# [PROVIDED PASSAGE]

____

Under the dark cloud of recent zero-day attacks, Microsoft is quickly working to update its enterprise patching tools to incorporate short-term, quick fix technologies to thwart malware that is already actively exploiting vulnerabilities.
Microsoft's goal is to add its Fix-it technology, introduced in January, into its overall patch management toolbox, which is anchored by Patch Tuesday. The idea is to streamline blockers for zero-day attacks into current patching best practices.
The Fix-it code provides immediate protection and can act as a placeholder until a patch is developed and tested. Fix-its are MSI files that once installed turn off vulnerable ActiveX controls by changing registry settings in the OS. MSI files allow administrators to install, maintain and remove software from the OS.
"We want to figure out how better to integrate Fix-it into the rest of the Microsoft patching story," says Paul Schottland, product unit manager in the product quality and online organization within Microsoft's support and services group. The group has been doing the majority of the work on the Fix-it technology.
Microsoft has released more than 300 Fix-its since January, mostly to correct issues that vex non-techies such as replacing an IE shortcut deleted from the desktop or fixing issues with the sound system.
But more recently, the majority of Fix-its have been for security vulnerabilities.
"The path we would like to take is a sort of best practices across the industry," said Schottland. "The path we are heading down is making sure the IT industry collectively can say this is a new tool and this is how it fits into the overall enterprise that we manage."
Microsoft plans to publish a white paper next month outlining that strategy.

____

# [DATASET ENTRIES]
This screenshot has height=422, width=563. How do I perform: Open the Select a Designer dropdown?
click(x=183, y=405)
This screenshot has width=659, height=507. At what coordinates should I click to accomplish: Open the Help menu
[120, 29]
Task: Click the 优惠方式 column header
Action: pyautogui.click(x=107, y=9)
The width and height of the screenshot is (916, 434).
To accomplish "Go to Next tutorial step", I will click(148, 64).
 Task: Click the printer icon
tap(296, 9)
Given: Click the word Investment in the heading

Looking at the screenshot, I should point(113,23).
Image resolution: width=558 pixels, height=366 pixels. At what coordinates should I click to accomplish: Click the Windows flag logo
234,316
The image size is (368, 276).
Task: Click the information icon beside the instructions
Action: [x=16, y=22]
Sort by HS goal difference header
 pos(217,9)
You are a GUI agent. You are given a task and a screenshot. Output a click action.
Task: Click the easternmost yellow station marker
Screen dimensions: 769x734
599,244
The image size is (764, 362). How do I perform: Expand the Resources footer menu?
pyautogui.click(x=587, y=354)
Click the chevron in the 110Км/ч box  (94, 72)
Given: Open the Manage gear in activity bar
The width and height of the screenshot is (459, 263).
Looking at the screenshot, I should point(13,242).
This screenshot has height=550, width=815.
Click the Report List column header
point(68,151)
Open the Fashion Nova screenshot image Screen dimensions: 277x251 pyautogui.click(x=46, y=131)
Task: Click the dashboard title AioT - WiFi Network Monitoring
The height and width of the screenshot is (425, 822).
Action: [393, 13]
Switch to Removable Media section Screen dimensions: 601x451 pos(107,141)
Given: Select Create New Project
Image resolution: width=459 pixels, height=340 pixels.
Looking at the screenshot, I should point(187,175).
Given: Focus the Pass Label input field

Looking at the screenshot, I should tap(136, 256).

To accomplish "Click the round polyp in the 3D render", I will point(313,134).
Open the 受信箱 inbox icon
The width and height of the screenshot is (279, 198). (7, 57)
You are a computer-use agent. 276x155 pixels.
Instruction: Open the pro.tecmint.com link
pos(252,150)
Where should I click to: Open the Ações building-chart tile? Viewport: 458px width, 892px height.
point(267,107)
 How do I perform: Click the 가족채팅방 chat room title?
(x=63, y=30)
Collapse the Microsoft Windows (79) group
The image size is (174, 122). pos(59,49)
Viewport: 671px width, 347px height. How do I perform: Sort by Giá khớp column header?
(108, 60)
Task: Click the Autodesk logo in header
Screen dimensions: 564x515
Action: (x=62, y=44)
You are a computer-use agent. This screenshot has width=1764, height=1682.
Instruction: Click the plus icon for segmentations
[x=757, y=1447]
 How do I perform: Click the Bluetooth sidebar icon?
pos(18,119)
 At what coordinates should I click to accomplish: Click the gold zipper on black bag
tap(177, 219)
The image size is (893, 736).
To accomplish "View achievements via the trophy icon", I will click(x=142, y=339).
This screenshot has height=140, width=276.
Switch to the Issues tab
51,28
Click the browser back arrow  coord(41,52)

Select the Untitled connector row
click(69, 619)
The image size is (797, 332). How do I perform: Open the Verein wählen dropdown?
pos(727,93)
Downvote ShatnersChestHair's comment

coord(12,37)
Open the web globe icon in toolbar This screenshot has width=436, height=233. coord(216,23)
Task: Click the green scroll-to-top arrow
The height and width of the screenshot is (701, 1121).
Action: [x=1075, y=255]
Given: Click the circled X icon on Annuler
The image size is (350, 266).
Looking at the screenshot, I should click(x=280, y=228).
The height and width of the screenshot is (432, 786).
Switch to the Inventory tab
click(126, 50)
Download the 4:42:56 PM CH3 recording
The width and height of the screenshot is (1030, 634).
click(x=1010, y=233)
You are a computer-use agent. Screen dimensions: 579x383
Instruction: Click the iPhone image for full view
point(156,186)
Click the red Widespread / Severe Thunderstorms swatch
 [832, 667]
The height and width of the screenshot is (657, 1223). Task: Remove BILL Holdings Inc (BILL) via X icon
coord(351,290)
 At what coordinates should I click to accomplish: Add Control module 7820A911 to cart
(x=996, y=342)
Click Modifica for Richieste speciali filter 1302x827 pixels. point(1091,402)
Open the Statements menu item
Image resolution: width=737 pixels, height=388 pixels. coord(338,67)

____

# [WHAT IS BEING ASKED]
Copy word for word the stretch of the Microsoft Fix-it article from "But more recently, the" through "outlining that strategy.".

# [TASK OUTPUT]
But more recently, the majority of Fix-its have been for security vulnerabilities.
"The path we would like to take is a sort of best practices across the industry," said Schottland. "The path we are heading down is making sure the IT industry collectively can say this is a new tool and this is how it fits into the overall enterprise that we manage."
Microsoft plans to publish a white paper next month outlining that strategy.